Reason for change: Some wind generators are not following their economic basepoint, requiring PJM to issue manual dispatch instructions. This delays generators’ responses, causing less efficient market operations and a potential risk to system reliability, PJM says.
PJM proposed the new language as a Tariff change in response to a May 29 Federal Energy Regulatory Commission order that rejected its earlier proposal to incorporate the new rules in the Operating Agreement. The commission said the OA language “failed to provide any detail or tariff language describing the specific circumstances under which compensation would be reduced or how the compensation would be reduced.”
Impact: Would add language to section 3.2.3 of Tariff Schedule 1 to deny lost opportunity credits to pool-scheduled or self-scheduled wind generators that fail to follow PJM dispatchers’ electronic instructions to reduce output. (See PJM to Tighten Penalties on Wayward Wind.)
4. MUST-OFFER EXCEPTION DEADLINE (9:45-10:00)
To overcome generators’ objections, PJM and the Market Monitor have modified this proposal, which would set earlier deadlines for power plants seeking exemptions from participation in PJM’s capacity market auctions.
Reason for change: PJM says the current rules, which require 120 days’ notice before the opening of the auction, don’t give it enough time to analyze the impact of plant retirements on system operations.
Impact: The proposal would require generators seeking exemption from the “must-offer” requirement to file notice by Sept. 1 for the annual base residual auction (BRA) and 120 days before incremental auctions. The exemptions apply to generators that will be unable to provide capacity because they plan to retire.
In response, PJM and the monitor changed the proposal to provide generators more flexibility and to mask the identities of individual power plants. Under changes announced yesterday at the Members Committee Information Webinar:
Retirement requests must be made by September 1 but can be based on a conditional deactivation analysis. The submission would specify the conditions that are creating uncertainty, such as pending negotiations on fuel or labor contracts. The finalized deactivation plan would be required by December 1 unless the request is withdrawn.
PJM will post information on pending plant retirements in the first week of September but will do so using zonal aggregation rather than identifying individual generators.
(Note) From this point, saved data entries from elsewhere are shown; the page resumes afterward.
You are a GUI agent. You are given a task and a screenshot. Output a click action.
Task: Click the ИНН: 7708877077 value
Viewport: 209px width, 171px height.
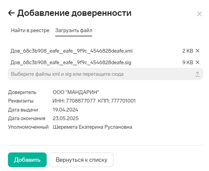(74, 101)
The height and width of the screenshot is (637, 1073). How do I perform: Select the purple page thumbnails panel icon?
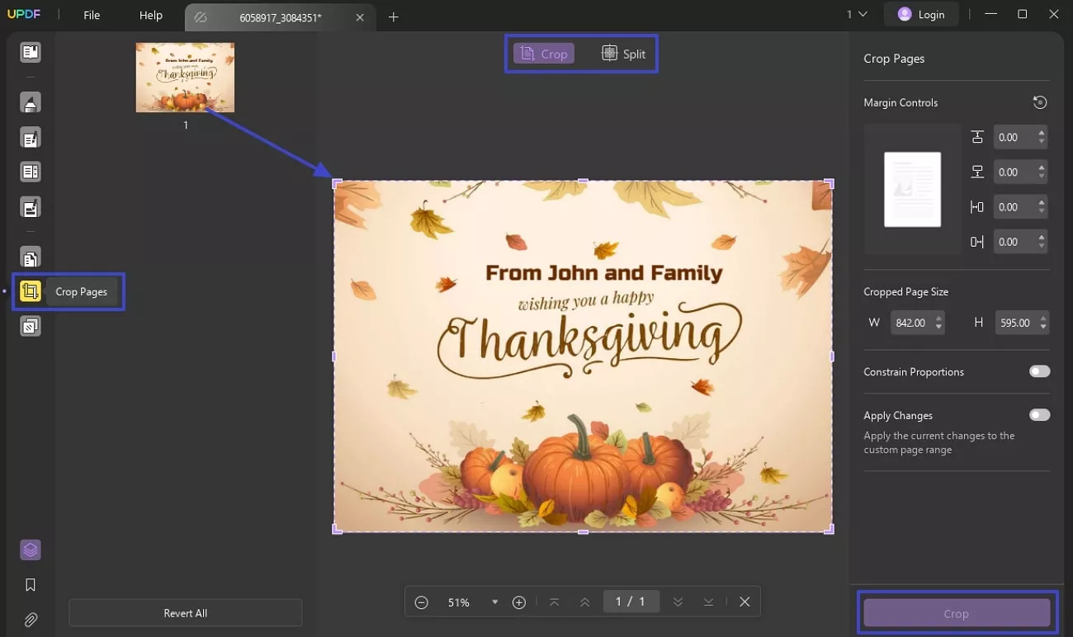point(31,549)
For each transmission zone, PJM will specify the amount of capacity scheduled to retire within one of the following ranges:
Less than 100 MW
100 MW to 500 MW
500 MW to 1000 MW
Total capacity to be retired will be specified if a zonal total exceeds 1,000 MW.
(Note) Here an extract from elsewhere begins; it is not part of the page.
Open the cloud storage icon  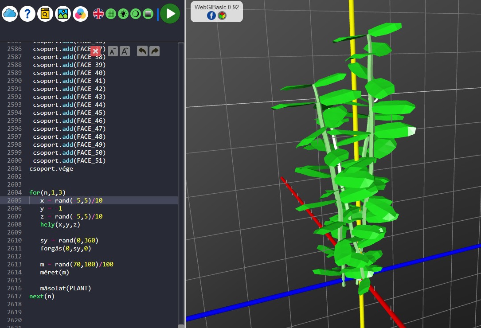tap(10, 14)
5. CSTF CHARTER UPDATES (10:00-10:15)
MRC will be asked to approve changes to the charter of the Capacity Senior Task Force.
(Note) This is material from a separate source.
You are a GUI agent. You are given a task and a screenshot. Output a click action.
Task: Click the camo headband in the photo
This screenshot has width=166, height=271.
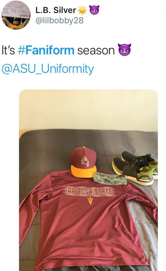tap(110, 178)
Reason for change: Recently approved problem statements require a change in work scope.
Impact: The charter will be changed to reflect two recent problem statements:
Demand Response as an Operational Capacity Resource – A problem statement approved by MRC June 27 charges the CSTF to investigate and develop recommended solutions on the following issues: Changes to DR obligations to move from administrative procedures to economic dispatch; diversifying notification time requirements based on physical response capability, similar to current requirements for generators; allowing DR to operate with a dispatchable range; caps on the amount of Limited DR that can be cleared above the quantity specified in the reliability analysis and changes in the way DR is modeled in PJM planning studies. The task force is expected to complete its work in time for a December 1, 2013 filing for implementation in the 2014/15 Delivery Year. (See PJM Demand Response Providers Decry Scrutiny, “Freight Train” of Changes.)
Unit-specific review process under Minimum Offer Price Rule (MOPR) – MRC instructed CSTF to research this issue on May 23 in response to a FERC Order (docket ER13-535) which suggested PJM conduct a stakeholder process to consider revisions to standardize the unit specific review process. The task force will consider changes to financial modeling assumptions and ways to increase the transparency of the process. The task force is expected to complete its work in time for a December 1, 2013 filing for implementation in the 2014/15 Delivery Year. (See PJM, Monitor Push New MOPR Changes.)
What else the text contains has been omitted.